Saved entries
· · · ·
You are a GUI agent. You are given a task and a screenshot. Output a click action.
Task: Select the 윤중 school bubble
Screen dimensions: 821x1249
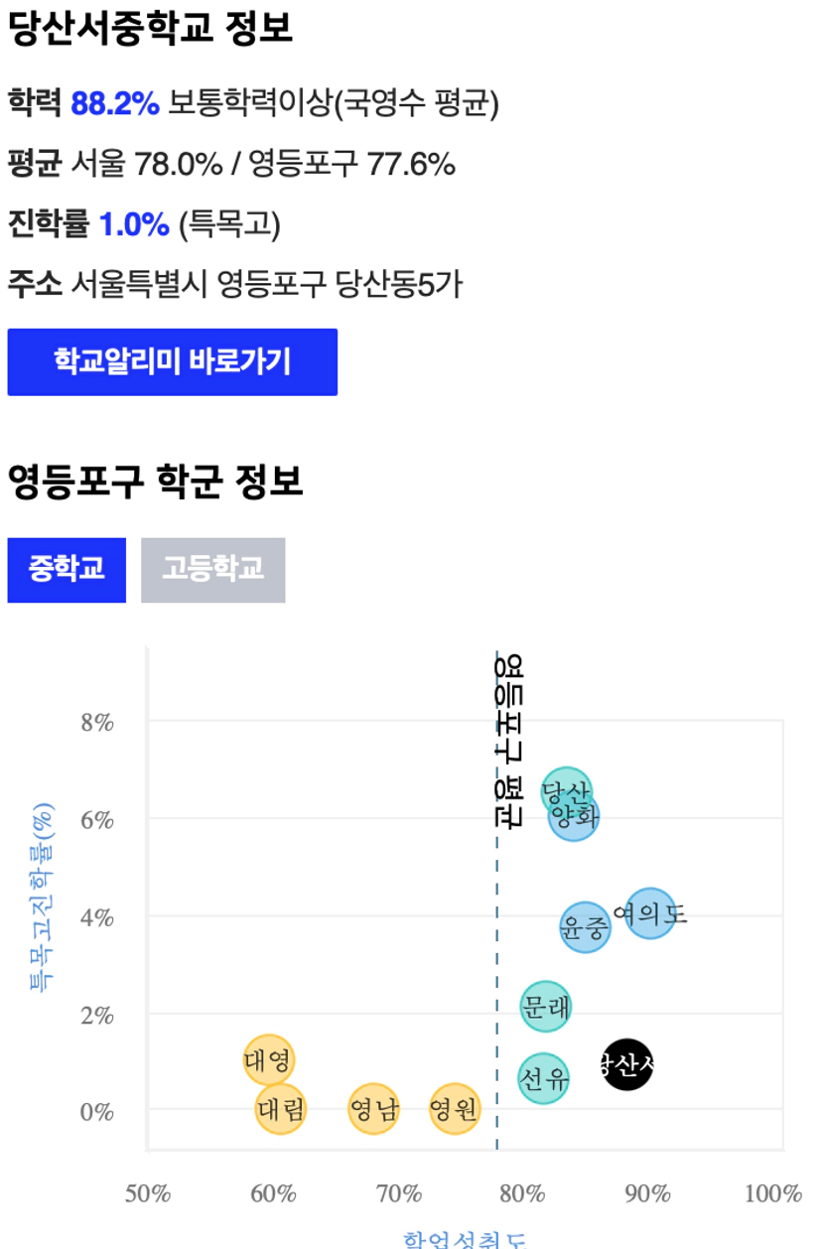click(585, 928)
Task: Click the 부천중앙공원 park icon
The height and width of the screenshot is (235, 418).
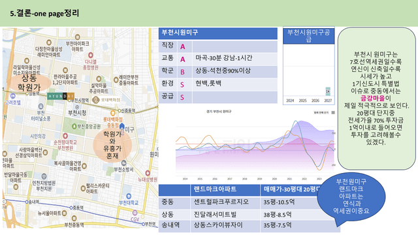Action: [x=74, y=126]
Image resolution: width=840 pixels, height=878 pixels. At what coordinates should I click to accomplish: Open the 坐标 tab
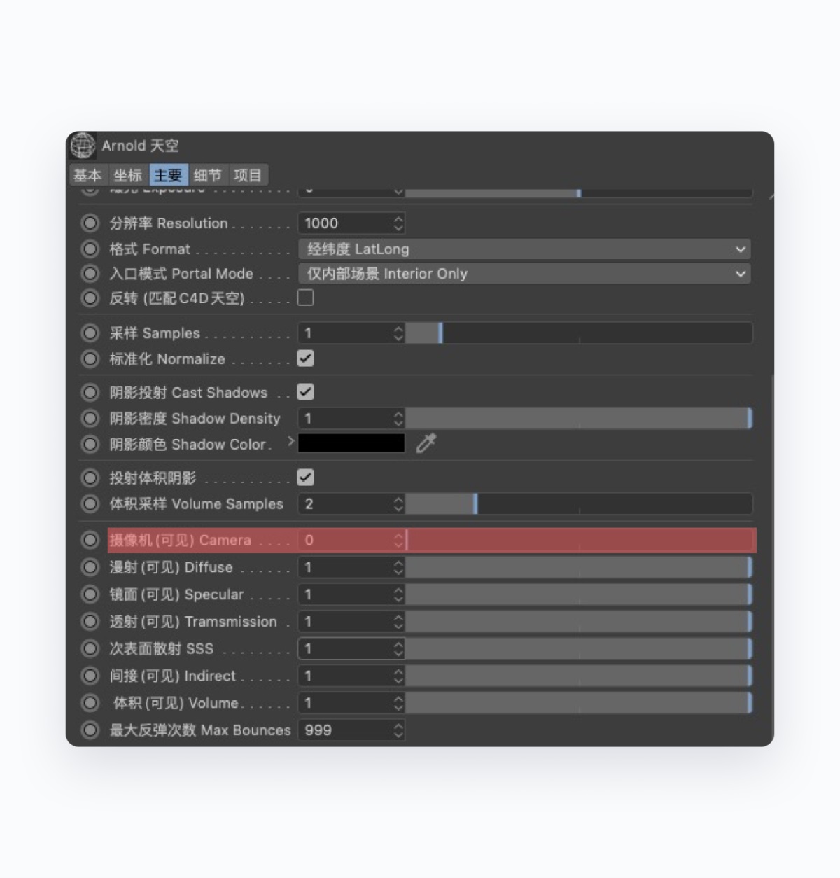(128, 175)
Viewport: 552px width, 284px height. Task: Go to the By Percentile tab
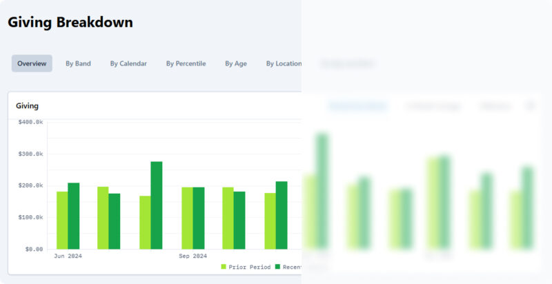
· · · ·
WHAT IS BEING ASKED: Would you return the records exactly as written, minus any image?

RESPONSE TO THIS TASK:
You are a GUI agent. You are given a task and a screenshot. Output a click action.
Task: Select the 윤중 school bubble
Screen dimensions: 821x1249
click(585, 928)
Task: Click the 부천중앙공원 park icon
The height and width of the screenshot is (235, 418).
Action: [x=74, y=126]
Image resolution: width=840 pixels, height=878 pixels. At what coordinates should I click to accomplish: Open the 坐标 tab
(128, 175)
Viewport: 552px width, 284px height. Task: Go to the By Percentile tab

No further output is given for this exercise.